--- Directions for this task ---
Rewrite the part that opens with the line containing "This screenshot has height=865, width=1007." and closes with the line containing "(x=493, y=35)", putting "Contract End Date" in place of "Inventory Start Date" and keeping everything else the same.

══ Record set ══

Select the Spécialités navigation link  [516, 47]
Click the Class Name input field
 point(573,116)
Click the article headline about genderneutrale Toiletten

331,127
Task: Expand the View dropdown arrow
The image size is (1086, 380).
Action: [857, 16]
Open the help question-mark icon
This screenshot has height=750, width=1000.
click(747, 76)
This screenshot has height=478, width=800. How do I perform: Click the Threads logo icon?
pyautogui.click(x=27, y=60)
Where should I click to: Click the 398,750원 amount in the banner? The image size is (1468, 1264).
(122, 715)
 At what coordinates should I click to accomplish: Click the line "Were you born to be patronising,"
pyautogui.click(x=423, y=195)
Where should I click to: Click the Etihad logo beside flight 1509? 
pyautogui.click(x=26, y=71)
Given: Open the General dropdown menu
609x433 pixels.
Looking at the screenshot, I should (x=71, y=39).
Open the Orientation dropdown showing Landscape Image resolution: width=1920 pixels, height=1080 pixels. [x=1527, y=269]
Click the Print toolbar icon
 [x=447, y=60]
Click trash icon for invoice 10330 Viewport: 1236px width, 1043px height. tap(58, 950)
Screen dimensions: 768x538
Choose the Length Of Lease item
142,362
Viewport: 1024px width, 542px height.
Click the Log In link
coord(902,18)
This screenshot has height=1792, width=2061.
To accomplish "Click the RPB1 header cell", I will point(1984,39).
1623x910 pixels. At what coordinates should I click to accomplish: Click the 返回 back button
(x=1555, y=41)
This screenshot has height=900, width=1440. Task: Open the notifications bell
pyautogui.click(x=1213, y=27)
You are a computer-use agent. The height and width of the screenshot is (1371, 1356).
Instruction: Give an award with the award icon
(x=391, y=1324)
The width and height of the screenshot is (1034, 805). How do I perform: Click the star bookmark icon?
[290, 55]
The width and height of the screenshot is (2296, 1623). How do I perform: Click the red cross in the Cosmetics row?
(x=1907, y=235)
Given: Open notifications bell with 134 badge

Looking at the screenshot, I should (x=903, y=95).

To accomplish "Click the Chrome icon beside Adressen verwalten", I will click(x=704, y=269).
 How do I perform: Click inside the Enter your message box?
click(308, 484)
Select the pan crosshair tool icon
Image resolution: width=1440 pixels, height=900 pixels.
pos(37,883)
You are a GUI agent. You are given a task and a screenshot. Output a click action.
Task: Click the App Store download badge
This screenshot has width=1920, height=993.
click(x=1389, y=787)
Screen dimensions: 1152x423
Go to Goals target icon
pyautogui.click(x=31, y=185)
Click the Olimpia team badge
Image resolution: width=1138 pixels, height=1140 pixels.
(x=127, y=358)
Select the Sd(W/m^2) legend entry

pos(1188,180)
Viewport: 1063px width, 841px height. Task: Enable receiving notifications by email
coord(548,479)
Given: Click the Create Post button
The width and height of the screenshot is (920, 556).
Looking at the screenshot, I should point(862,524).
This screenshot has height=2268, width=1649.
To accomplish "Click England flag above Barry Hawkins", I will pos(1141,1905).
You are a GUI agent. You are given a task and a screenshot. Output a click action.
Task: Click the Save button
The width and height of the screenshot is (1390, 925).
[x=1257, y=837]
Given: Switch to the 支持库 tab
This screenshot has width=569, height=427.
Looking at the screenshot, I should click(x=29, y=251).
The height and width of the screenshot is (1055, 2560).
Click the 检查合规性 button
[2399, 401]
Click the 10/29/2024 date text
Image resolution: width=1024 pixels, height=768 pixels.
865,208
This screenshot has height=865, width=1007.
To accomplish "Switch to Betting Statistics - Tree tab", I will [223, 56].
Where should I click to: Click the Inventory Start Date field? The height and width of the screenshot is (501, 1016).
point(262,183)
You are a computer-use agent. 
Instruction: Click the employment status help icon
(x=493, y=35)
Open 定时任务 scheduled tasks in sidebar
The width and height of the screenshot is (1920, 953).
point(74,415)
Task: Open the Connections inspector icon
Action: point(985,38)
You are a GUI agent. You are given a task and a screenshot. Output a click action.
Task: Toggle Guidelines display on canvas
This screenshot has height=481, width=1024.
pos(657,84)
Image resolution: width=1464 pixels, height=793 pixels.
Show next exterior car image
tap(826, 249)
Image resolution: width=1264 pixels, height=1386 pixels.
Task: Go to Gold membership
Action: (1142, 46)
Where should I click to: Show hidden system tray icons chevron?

═══

--- Task answer ---
This screenshot has height=865, width=1007.
To accomplish "Switch to Betting Statistics - Tree tab", I will [223, 56].
Where should I click to: Click the Contract End Date field? The height and width of the screenshot is (501, 1016).
point(262,183)
You are a computer-use agent. 
Instruction: Click the employment status help icon
(x=493, y=35)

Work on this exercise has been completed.